Data provided: Begin

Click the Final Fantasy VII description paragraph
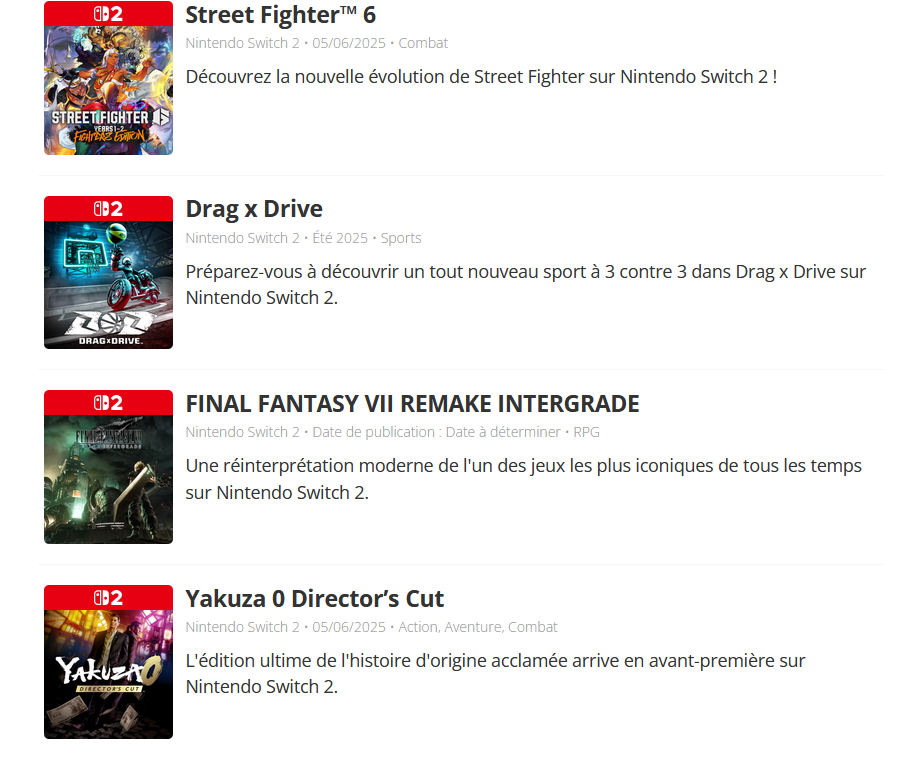922x757 pixels. [523, 479]
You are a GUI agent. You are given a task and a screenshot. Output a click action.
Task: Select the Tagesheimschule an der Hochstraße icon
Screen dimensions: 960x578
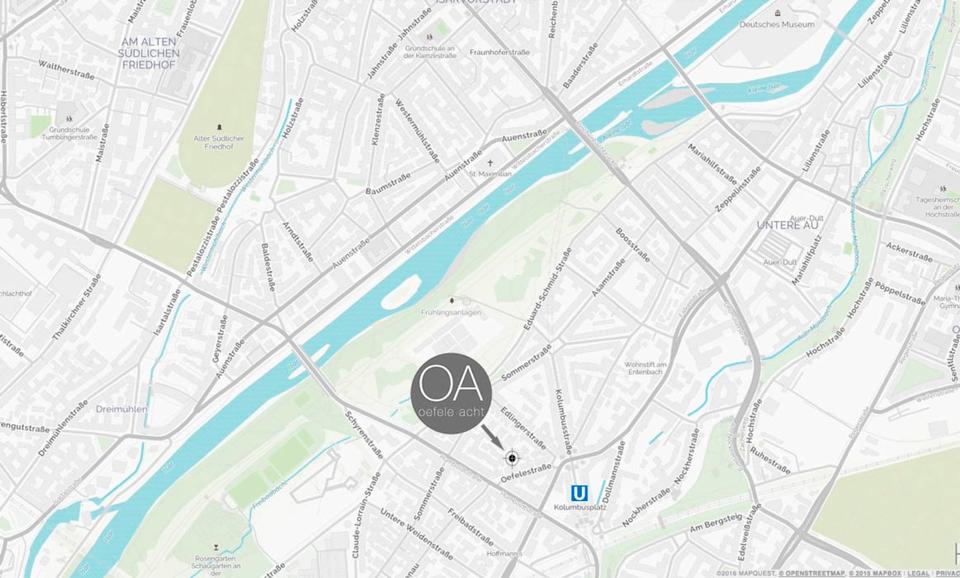(943, 189)
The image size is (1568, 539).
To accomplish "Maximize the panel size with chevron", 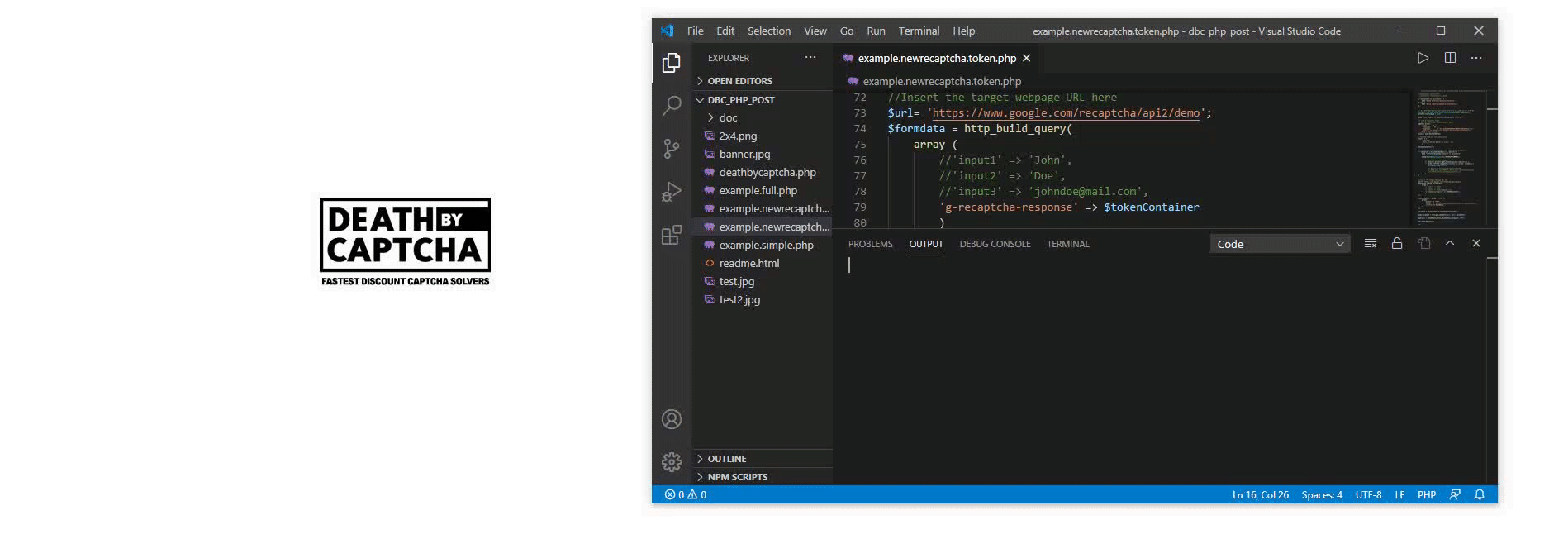I will 1450,244.
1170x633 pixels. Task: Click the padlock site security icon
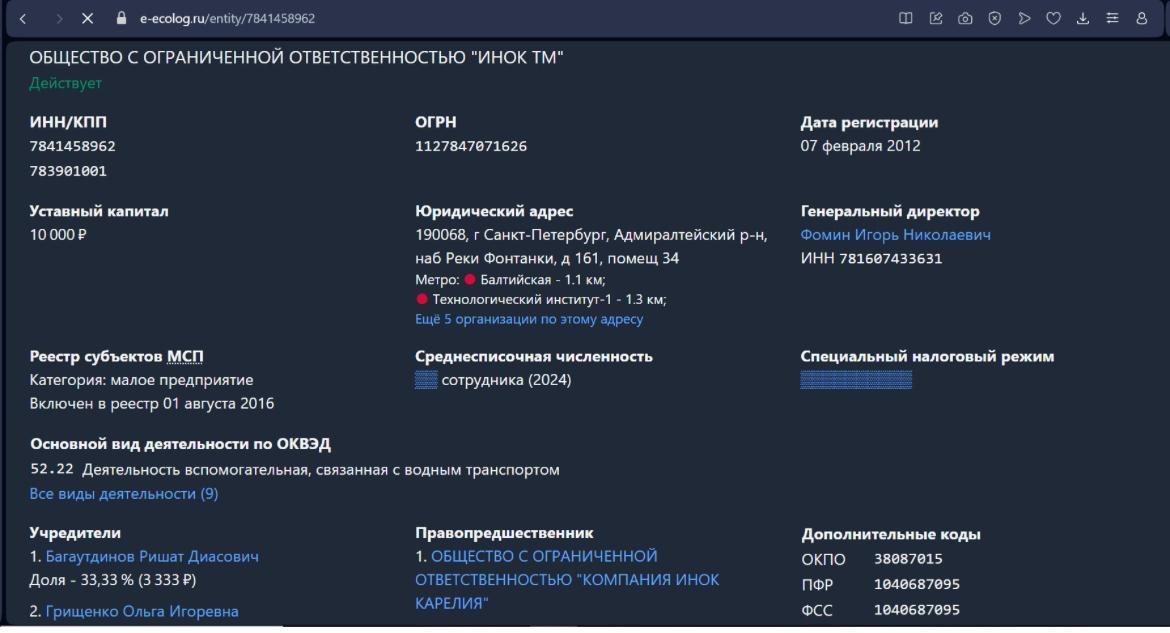click(122, 18)
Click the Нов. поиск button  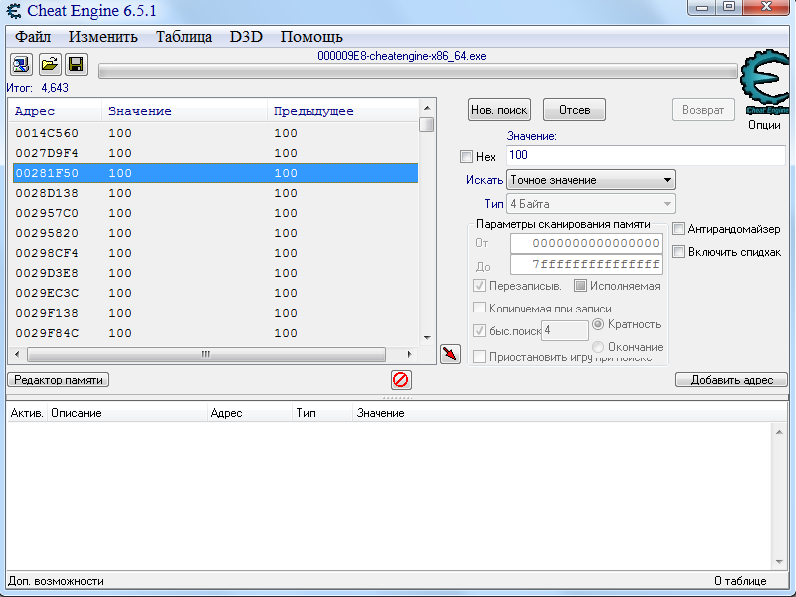pyautogui.click(x=499, y=110)
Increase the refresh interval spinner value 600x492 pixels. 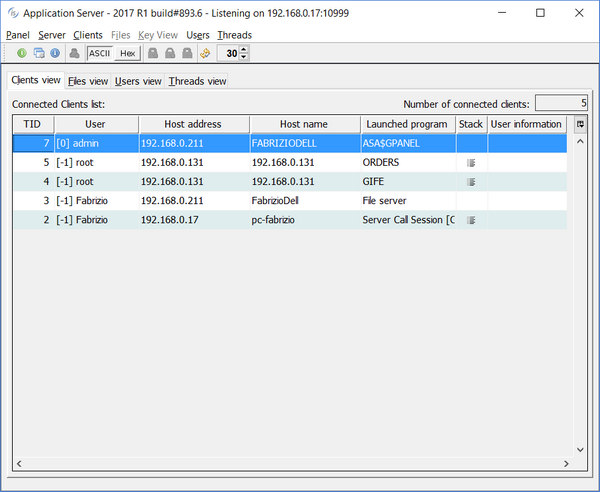click(x=244, y=49)
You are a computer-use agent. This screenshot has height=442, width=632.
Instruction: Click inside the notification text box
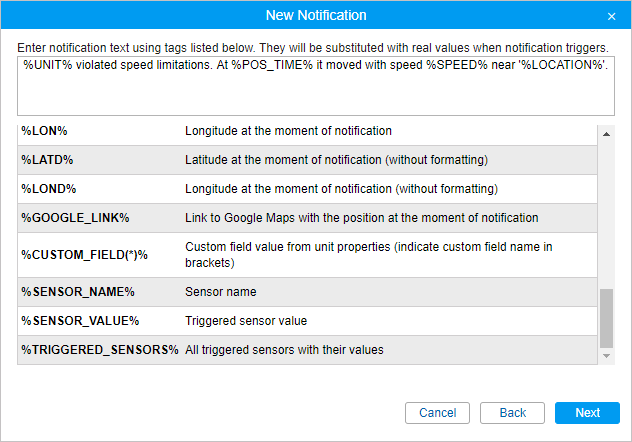[x=315, y=93]
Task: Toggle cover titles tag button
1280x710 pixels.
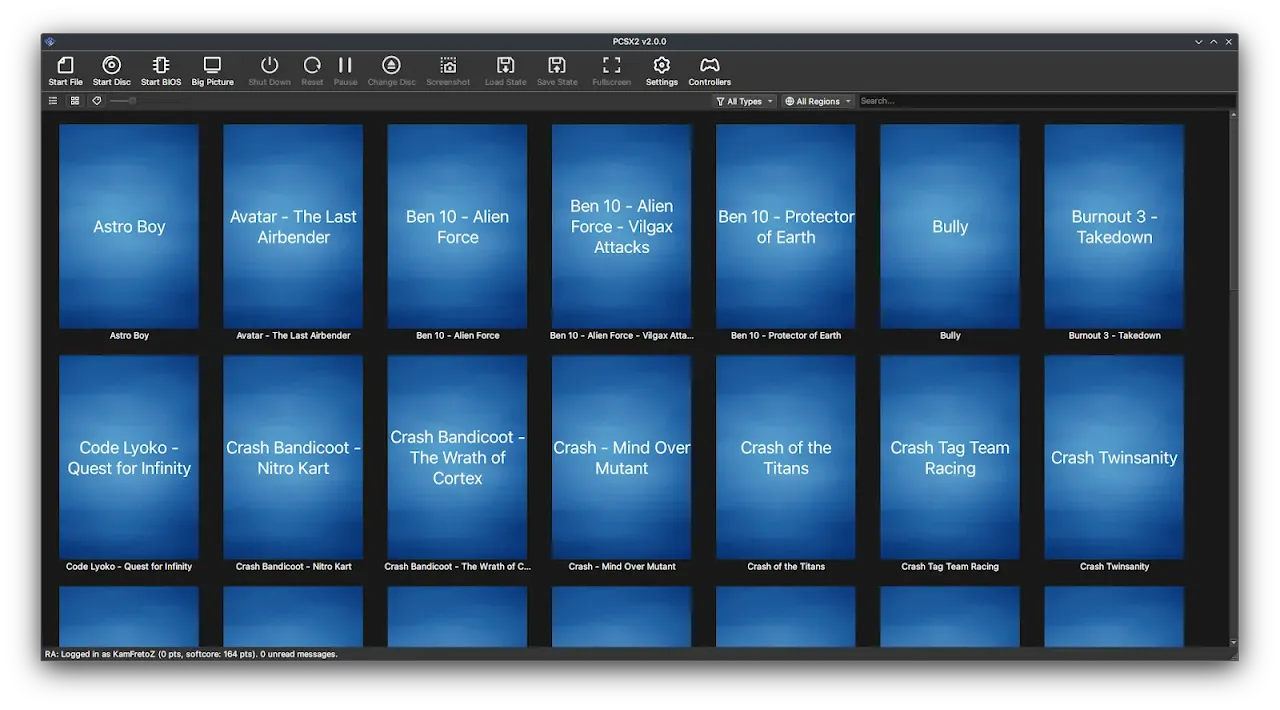Action: pyautogui.click(x=97, y=101)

Data provided: End

- Instructions for the task
What is needed is the number of lines in the records that contain the string "agent", stated with nothing else.

- Output of the task
2